Supplied information

◆ ◆ ◆ ◆ ◆

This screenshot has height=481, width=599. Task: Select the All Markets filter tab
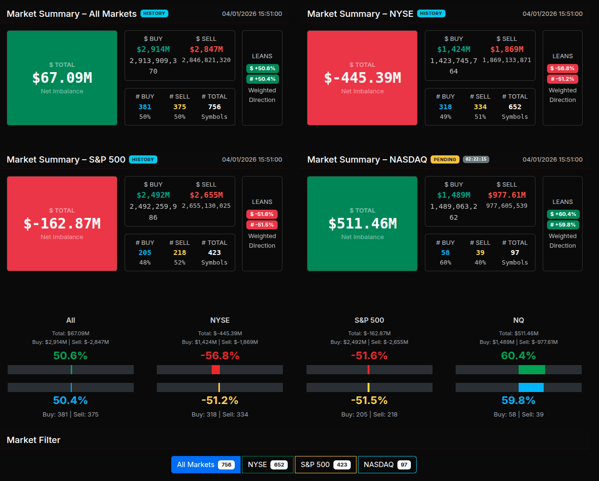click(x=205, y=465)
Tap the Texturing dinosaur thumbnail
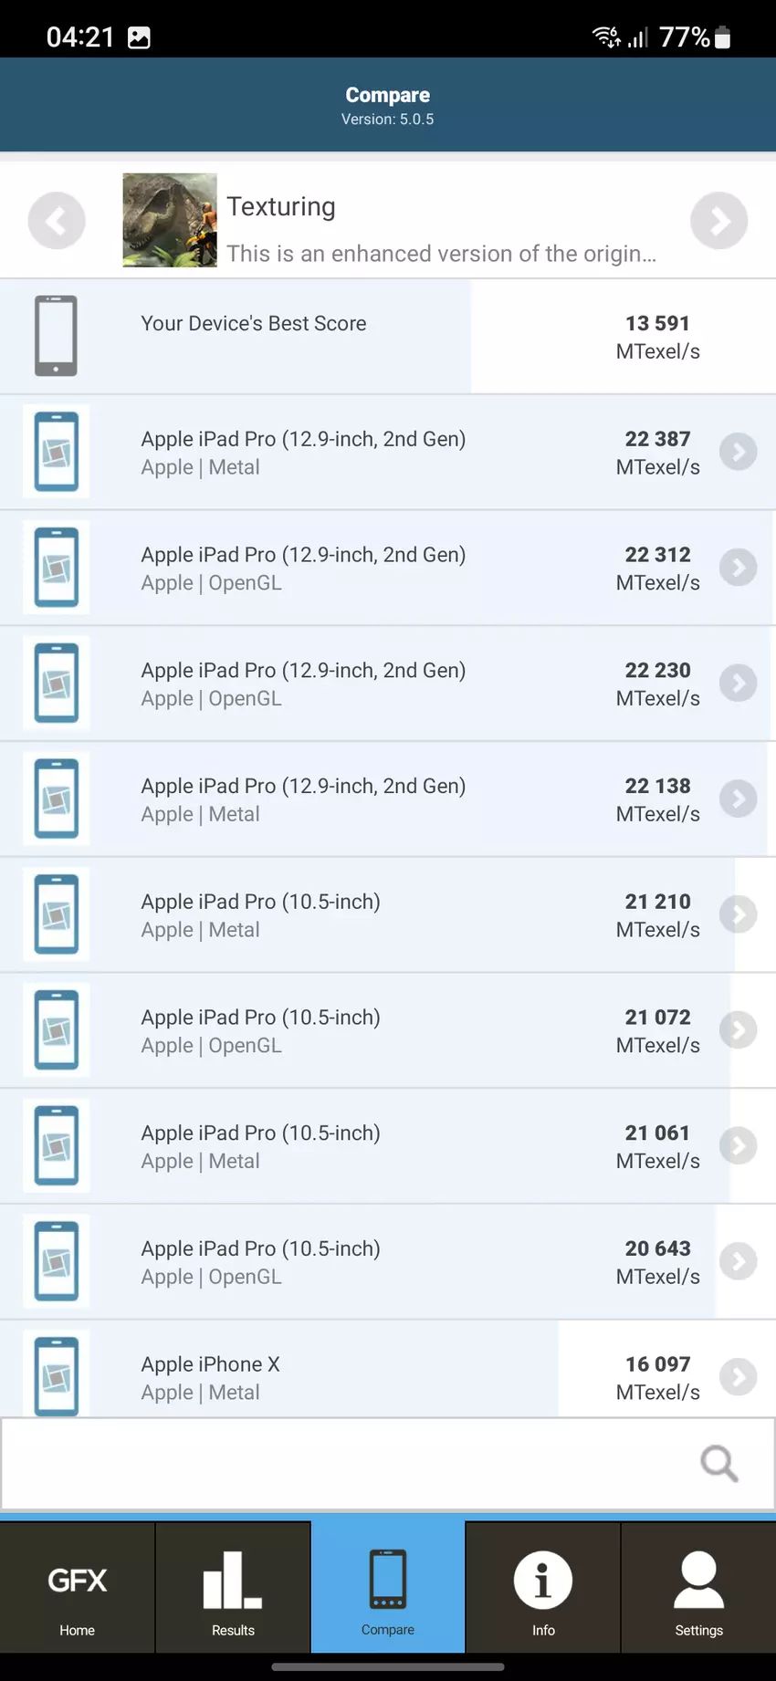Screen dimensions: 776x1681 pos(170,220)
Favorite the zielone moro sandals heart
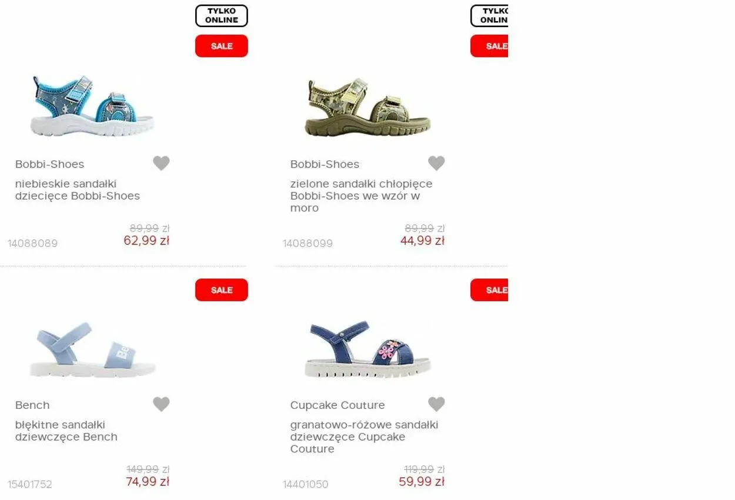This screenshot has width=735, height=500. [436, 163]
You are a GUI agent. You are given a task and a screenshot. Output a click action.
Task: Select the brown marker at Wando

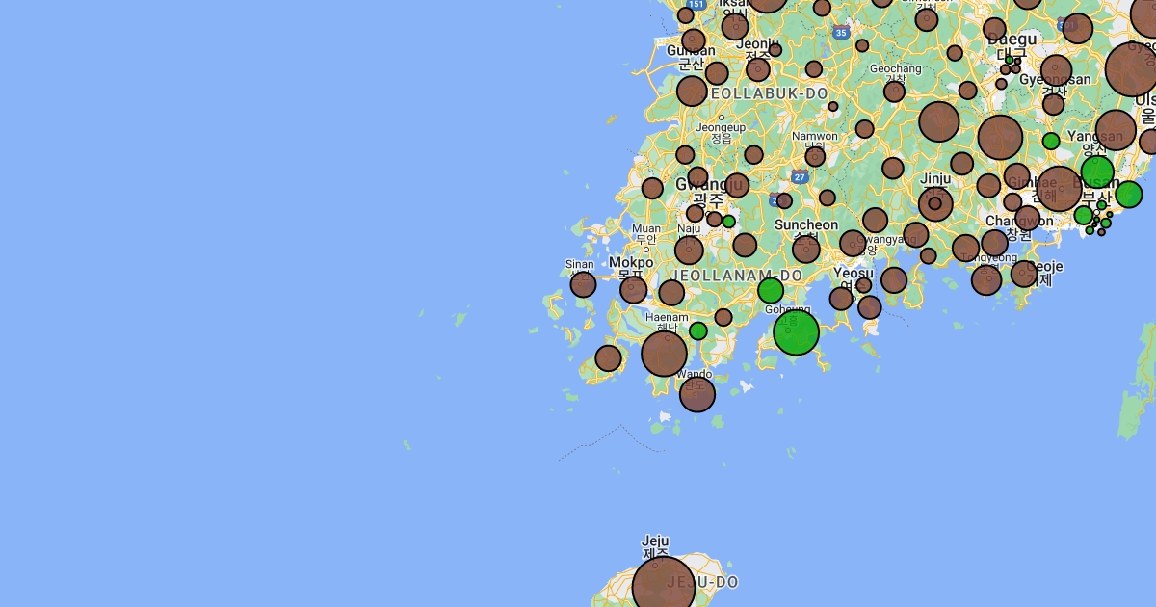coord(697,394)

◆ ◆ ◆ ◆ ◆

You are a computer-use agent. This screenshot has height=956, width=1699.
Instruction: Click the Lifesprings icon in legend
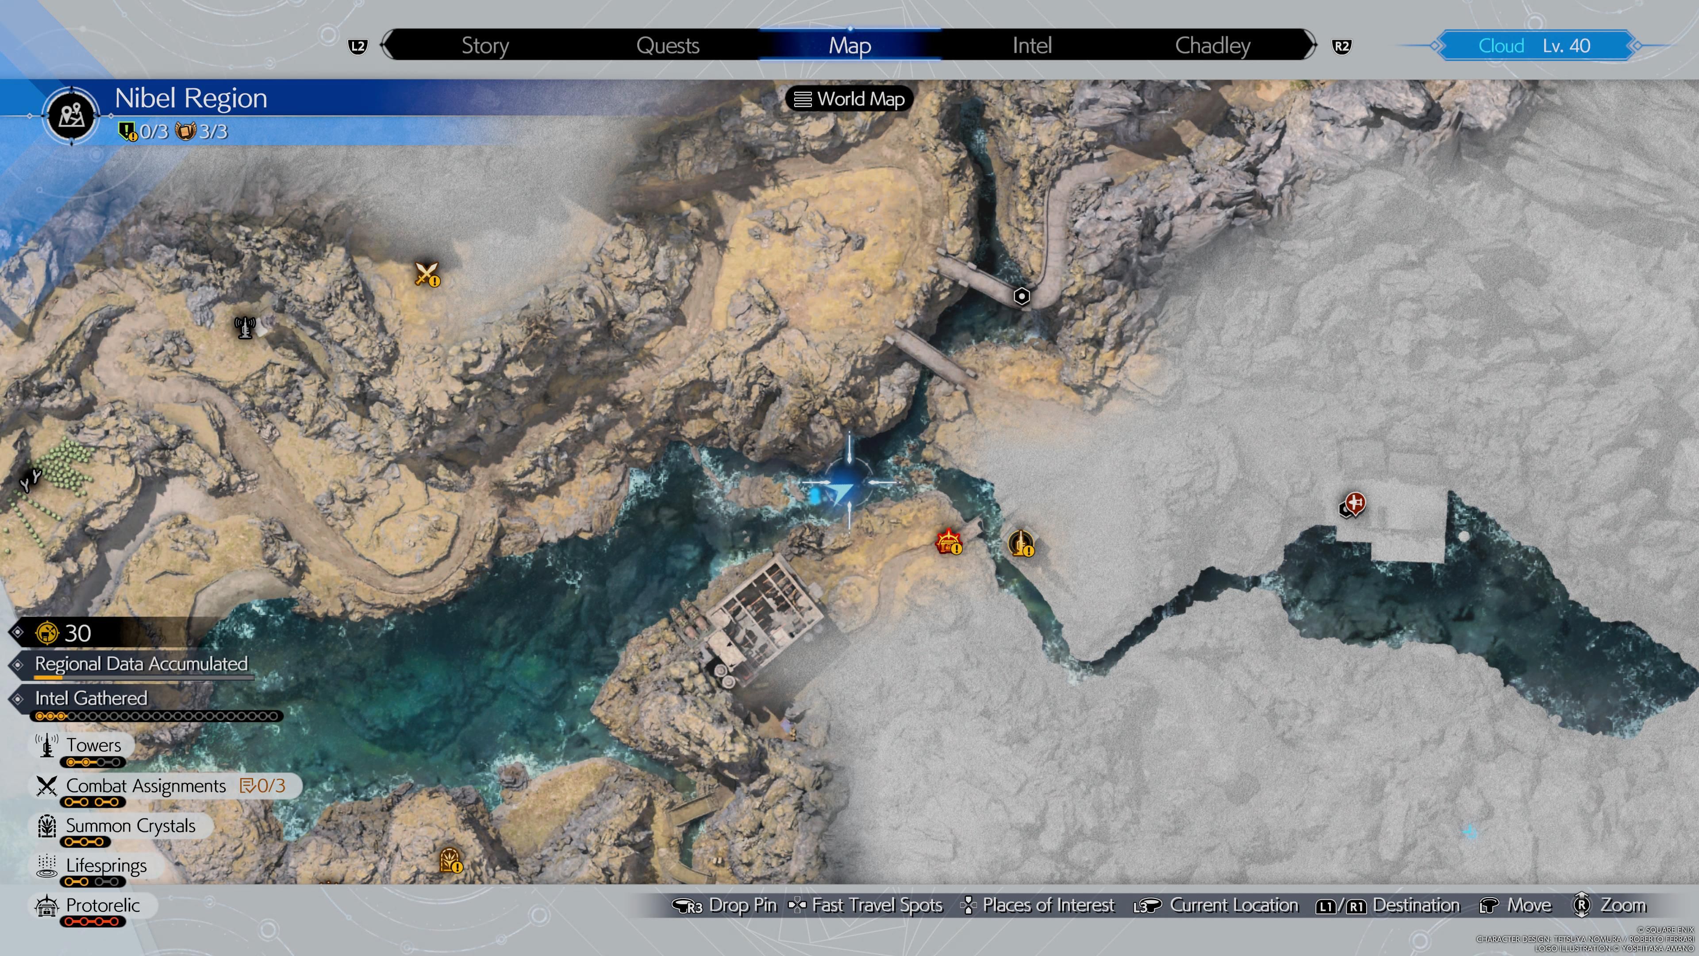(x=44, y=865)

◆ ◆ ◆ ◆ ◆

Exercise prompt
Only the lines containing "agent" are needed; copy each of them from the data.

Answer to this task
You are a GUI agent. You are given a task and a screenshot. Output a click action.
You are a computer-use agent. This screenshot has height=956, width=1699.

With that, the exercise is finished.